A equação é fácil de ser entendida e resolvida. A gestão do governador João Azevêdo (Cidadania), o mesmo que as “grandes” mentes das ciências políticas Tabajara afirmavam ser ele um homem técnico, limitado e subserviente ao ex-governador Ricardo Coutinho, pondo-o na ridícula posição de “poste”, caiu por terra.

No seu primeiro ano de mandato foi alvo da fúria de ex-aliados por não concordar com as conclusões da Operação Calvário, que vem pondo a Paraíba nos eixos, seguindo o ponto principal; qual seja; extirpar a corrupção no estado.

Afeito ao diálogo, não há “chibatadas” ou cooptação política; o chefe do Executivo paraibano vem dando respaldo a ações, projetos de lei e outros expedientes que possam melhorar a vida do povo paraibano. E aqui se faz importante ressalva: a sintonia harmônica com o presidente da Assembleia Legislativa da Paraíba, Adriano Galdino (PSB).

Goste ou não da maneira de conduzir uma administração estadual, o leitor tem que observar os avanços na gestão do atual governador. E aqui faço uma observação: todos sabem que a Paraíba é um estado pobre, não havendo “mágica” para cobrir todas as demandas exigidas pela população. Cobranças naturais e legítimas.

Mas a operosidade do governo é de grande qualidade.

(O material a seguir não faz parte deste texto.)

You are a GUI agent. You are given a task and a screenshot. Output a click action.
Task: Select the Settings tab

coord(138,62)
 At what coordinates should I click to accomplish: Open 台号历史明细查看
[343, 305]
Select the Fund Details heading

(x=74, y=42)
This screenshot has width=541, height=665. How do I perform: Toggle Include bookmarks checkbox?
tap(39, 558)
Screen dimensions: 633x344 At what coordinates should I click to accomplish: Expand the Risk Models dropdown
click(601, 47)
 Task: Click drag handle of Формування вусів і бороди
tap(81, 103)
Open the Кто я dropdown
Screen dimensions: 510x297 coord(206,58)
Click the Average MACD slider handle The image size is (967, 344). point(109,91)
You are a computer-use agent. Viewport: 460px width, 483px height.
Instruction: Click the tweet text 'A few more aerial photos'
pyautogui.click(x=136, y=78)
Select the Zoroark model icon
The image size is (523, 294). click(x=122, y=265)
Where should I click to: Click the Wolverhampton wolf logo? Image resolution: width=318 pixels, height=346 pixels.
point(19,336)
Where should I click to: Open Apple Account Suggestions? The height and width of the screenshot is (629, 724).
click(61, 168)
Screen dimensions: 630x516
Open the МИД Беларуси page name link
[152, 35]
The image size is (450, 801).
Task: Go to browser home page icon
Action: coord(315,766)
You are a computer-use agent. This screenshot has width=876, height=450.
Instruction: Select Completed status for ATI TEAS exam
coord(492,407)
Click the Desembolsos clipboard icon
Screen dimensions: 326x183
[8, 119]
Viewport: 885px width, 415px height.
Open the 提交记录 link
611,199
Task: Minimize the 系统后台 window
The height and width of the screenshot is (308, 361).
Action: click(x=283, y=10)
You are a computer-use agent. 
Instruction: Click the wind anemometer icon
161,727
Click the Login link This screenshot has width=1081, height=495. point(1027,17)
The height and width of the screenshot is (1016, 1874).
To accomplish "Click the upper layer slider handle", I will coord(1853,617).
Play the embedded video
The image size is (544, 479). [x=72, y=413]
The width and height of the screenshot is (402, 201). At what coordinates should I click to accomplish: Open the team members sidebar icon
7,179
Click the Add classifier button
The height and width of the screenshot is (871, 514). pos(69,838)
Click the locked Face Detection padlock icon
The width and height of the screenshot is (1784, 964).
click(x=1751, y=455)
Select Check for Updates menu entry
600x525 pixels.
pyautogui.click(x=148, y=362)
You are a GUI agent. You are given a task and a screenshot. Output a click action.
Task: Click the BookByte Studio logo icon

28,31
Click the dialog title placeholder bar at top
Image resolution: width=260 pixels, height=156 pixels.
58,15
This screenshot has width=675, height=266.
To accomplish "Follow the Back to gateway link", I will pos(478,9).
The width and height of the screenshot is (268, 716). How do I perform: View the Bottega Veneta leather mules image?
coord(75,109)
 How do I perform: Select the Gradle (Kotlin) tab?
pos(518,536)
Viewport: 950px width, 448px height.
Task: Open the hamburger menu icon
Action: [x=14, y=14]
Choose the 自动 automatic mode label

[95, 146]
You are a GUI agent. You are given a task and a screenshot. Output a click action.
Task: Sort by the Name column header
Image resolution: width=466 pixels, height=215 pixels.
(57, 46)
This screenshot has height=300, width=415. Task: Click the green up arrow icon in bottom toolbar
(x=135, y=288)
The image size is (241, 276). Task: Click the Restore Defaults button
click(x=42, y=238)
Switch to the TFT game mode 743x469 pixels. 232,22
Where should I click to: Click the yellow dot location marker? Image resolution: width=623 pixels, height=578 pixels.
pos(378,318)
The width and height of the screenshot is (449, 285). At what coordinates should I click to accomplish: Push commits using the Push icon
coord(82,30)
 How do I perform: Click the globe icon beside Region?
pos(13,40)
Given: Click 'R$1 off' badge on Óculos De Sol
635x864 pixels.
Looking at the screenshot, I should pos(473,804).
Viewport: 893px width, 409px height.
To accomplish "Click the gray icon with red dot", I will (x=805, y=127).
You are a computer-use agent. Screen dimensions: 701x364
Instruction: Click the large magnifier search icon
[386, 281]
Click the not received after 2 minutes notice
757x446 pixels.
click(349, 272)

Temos a Polícia Militar menos letal do país, uma relação natural com o Governo Central para a liberação de verbas, que os radicais consideram tal fato como “traição”, esquecendo que vivemos numa unidade federativa que está na Constituição.

Ou devemos se transformar numa “ilha” similar a Cuba ou a devastada Venezuela, por não manterem diálogo com países antagônicos. Países esses que, de forma vil, adotaram políticas maléficas, como embargos econômicos que refletem diretamente na população.

Recapitulando o que acabei de escrever, João Azevêdo não é um adepto de Bolsonaro. Mas o tal “mito” é o presidente da República. Aquele que detém a caneta azul para a liberação de verbas federais, e ponto final. Numa outra gestão federal, mais progressista, o diálogo certamente irá fluir de uma forma mais célere e equânime. Mas por enquanto é isso que a Paraíba dispõe e depende.

Investimentos

No seu primeiro ano de governo (ano conturbado) Azevêdo alocou R$ 1 bilhão em todas as regiões do Estado. E melhor: em setores e políticas publicas vitais para a sociedade, como educação, segurança, infraestrutura e respeito ao funcionalismo público.

Mas tudo pautado na Lei de Responsabilidade Fiscal, a fim da Paraíba não entrar no “SPC” da União. E nesse caldo grosso, vem sendo formulada importantes parcerias para dinamizar, até que em fim, a economia local.

Na área do Turismo, serão iniciadas a construção do Centro de Convenções de Campina Grande, de resorts no polo Cabo Branco e da 3ª etapa do Parque Parahyba e realizada a ampliação da participação dos artesãos nos salões de João Pessoa e Campina Grande, resultando em investimentos de R$ 153 milhões.

O gestor também anunciou investimentos de R$ 1,8 bilhão para o ano de 2020, que incluem concursos para o magistério, Porto de Cabedelo, Procuradoria Geral do Estado (PGE) e Agência Executiva de Gestão das Águas da Paraíba (Aesa).

Em suas palavras, serão investidos R$ 1,8 bilhão de investimentos para 2020. Esse é o limite de investimento que a Paraíba consegue operar, afinal, ninguém acha “botija” em quintal próprio ou alheio.

E para encerar, o diálogo entre Azevêdo, sua bancada federal e estadual, bem como a própria oposição sempre foi pautada no respeito; respeito vindo de todos. Em suma: essa é a nova gestão. Um novo estilo de governar. E que se mantenha dessa forma ou para melhor.